[Start of Available records]

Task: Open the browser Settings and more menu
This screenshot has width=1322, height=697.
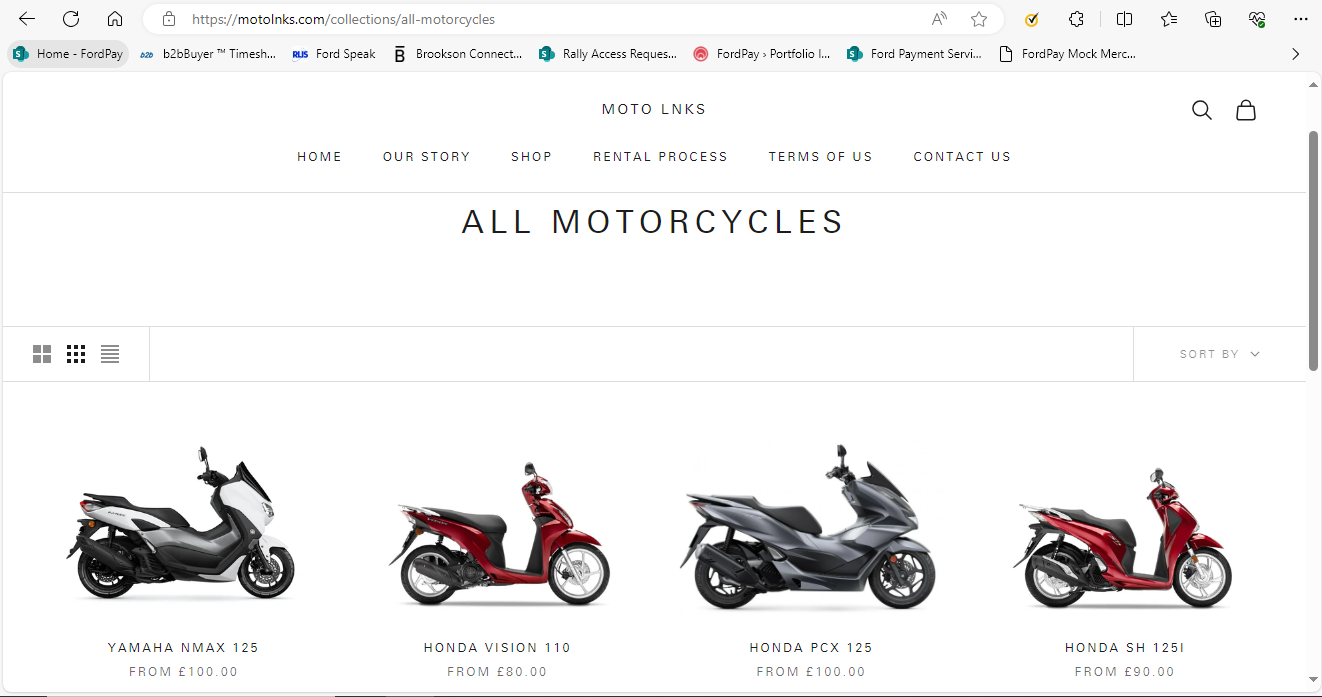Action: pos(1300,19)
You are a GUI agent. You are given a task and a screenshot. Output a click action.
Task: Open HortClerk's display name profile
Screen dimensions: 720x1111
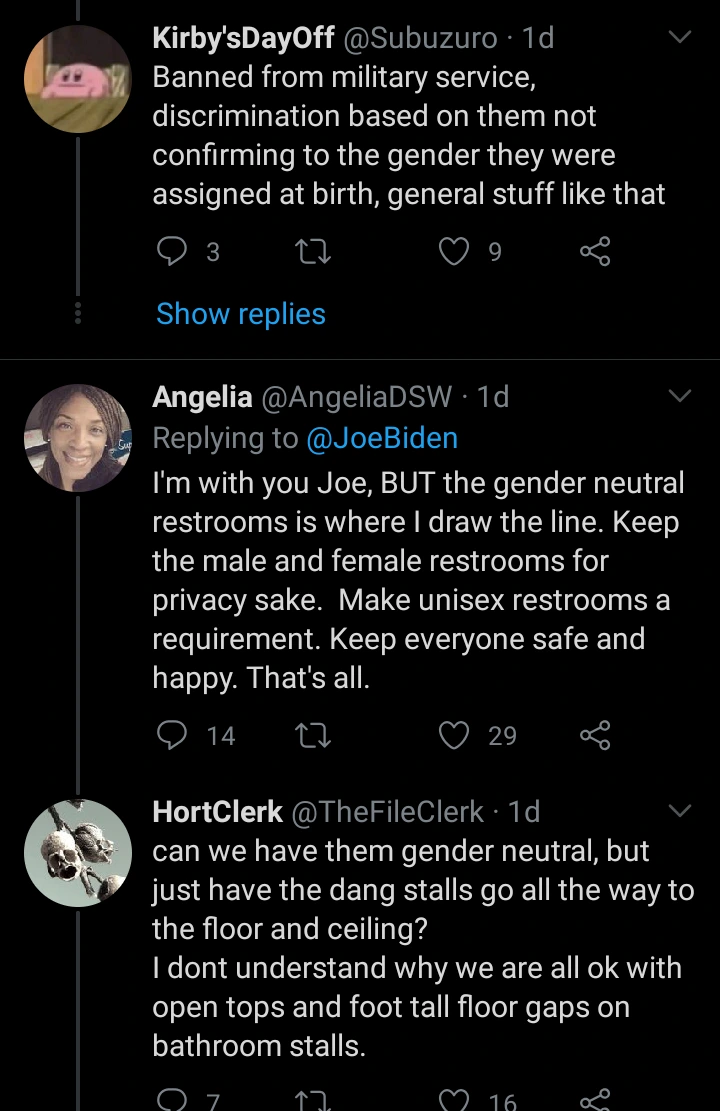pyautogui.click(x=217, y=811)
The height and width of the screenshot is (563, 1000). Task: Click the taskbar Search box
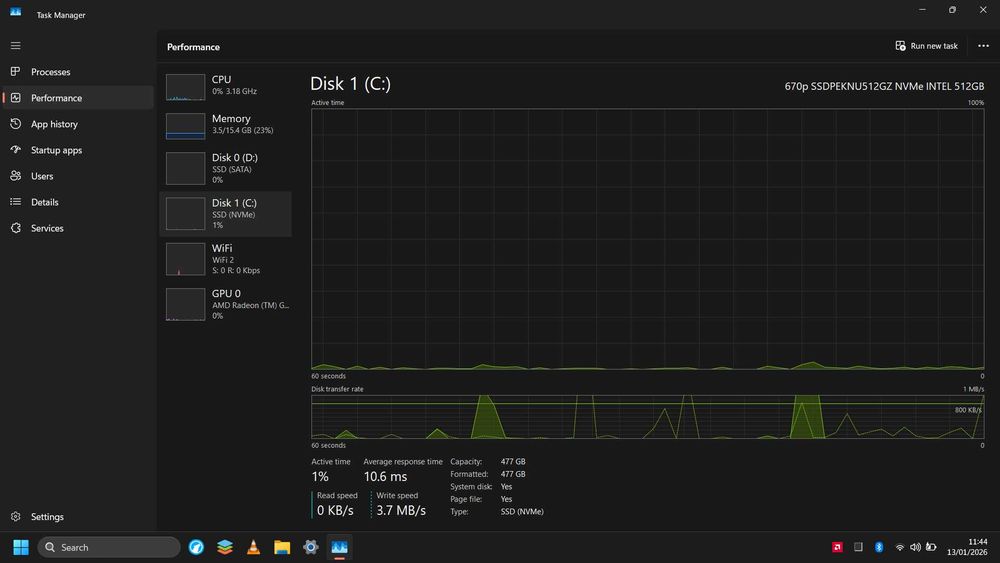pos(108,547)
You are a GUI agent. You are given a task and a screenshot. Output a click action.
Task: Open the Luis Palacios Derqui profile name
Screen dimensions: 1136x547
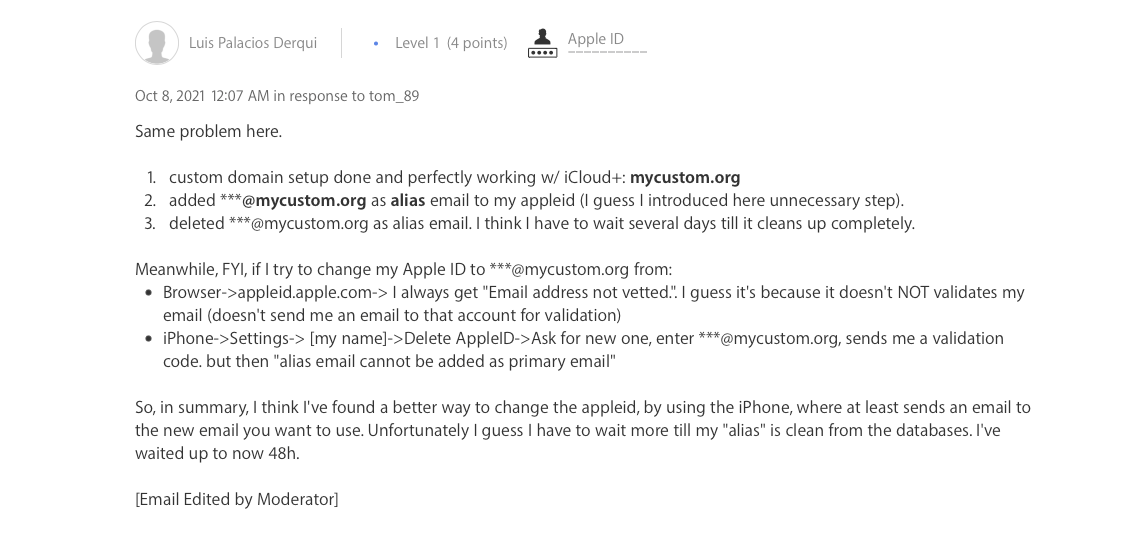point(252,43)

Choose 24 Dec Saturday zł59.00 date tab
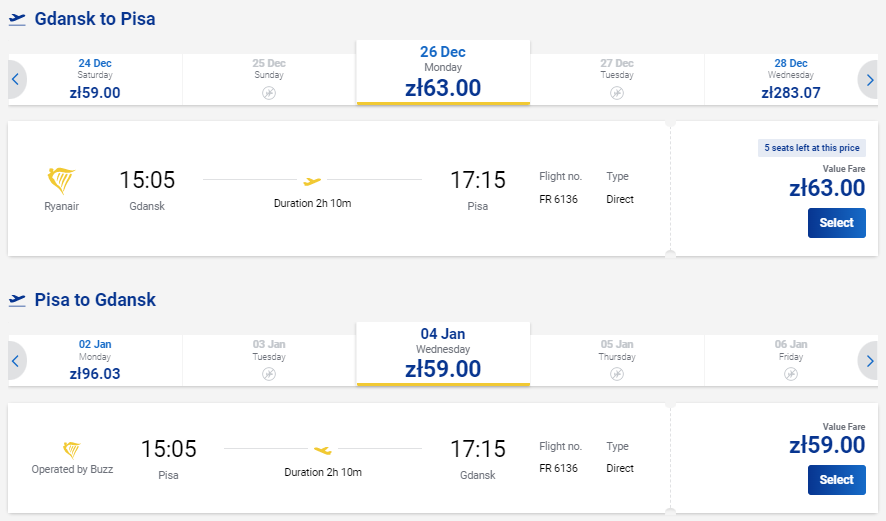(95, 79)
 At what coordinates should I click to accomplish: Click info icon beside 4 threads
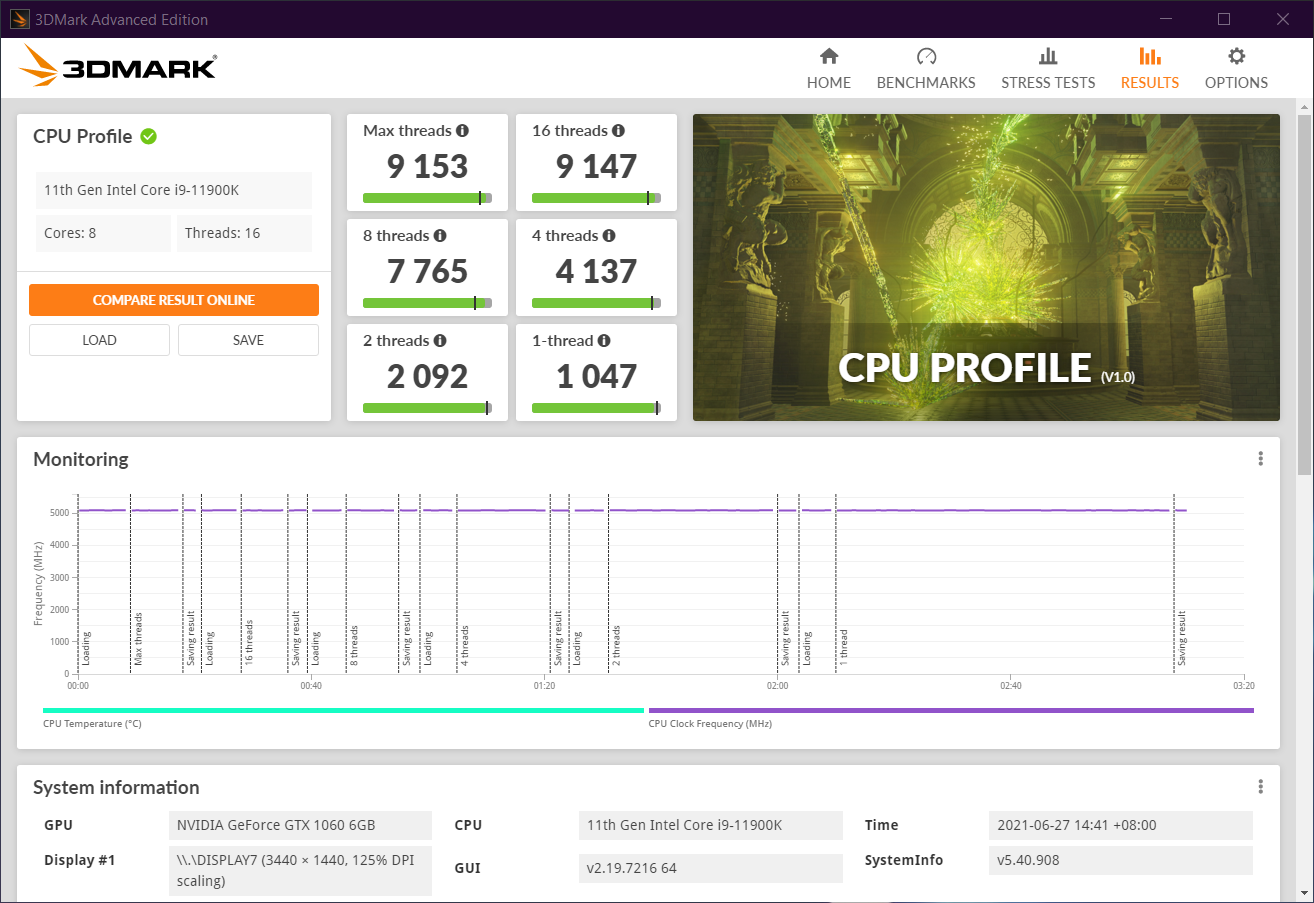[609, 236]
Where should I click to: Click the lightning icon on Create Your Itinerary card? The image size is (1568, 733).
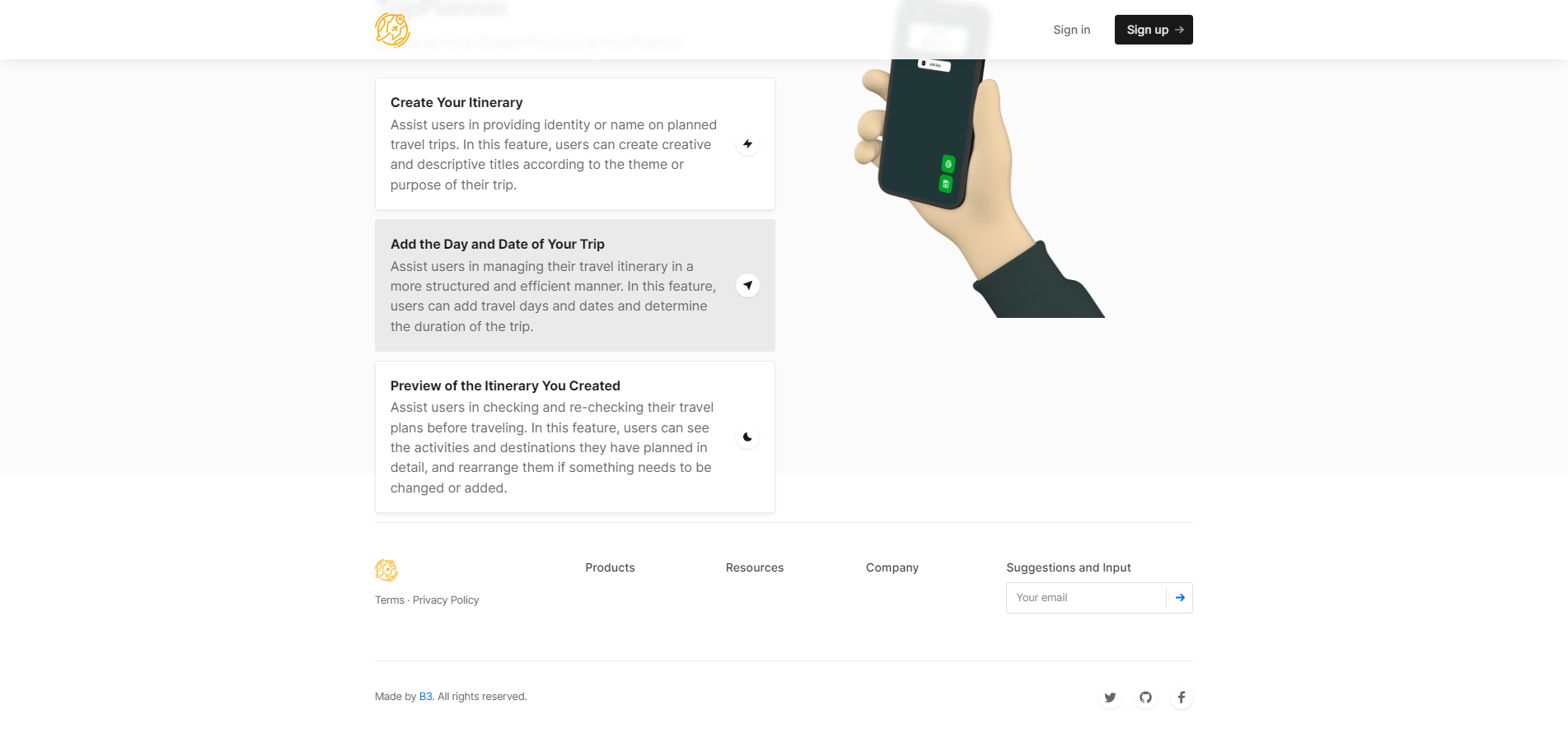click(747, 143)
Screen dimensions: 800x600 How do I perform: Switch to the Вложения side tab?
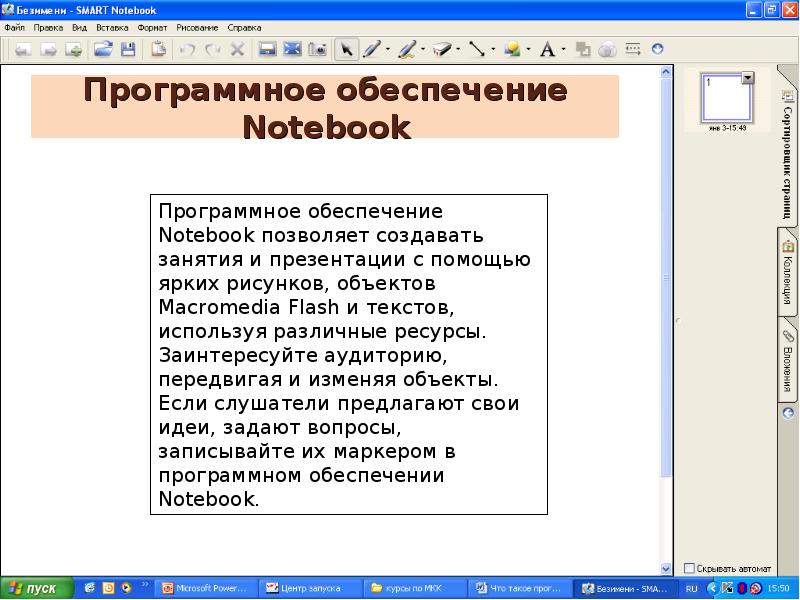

[End of Available records]

Extract each line of the listing above verbatim, leaving out the pictures.

Task: Open the browser Settings and more menu
This screenshot has width=1322, height=697.
Action: pos(1300,19)
You are a GUI agent. You are given a task and a screenshot. Output a click action.
Task: Open HortClerk's display name profile
Screen dimensions: 720x1111
pyautogui.click(x=217, y=811)
The height and width of the screenshot is (563, 1000). Task: Click the taskbar Search box
pos(108,547)
You are a GUI agent. You are given a task and a screenshot. Output a click action.
Task: Open the Luis Palacios Derqui profile name
Screen dimensions: 1136x547
point(252,43)

Choose 24 Dec Saturday zł59.00 date tab
(95, 79)
 At what coordinates should I click to accomplish: Click info icon beside 4 threads
[609, 236]
Where should I click to: Click the lightning icon on Create Your Itinerary card? The image size is (1568, 733).
click(747, 143)
Screen dimensions: 800x600 How do I perform: Switch to the Вложения side tab?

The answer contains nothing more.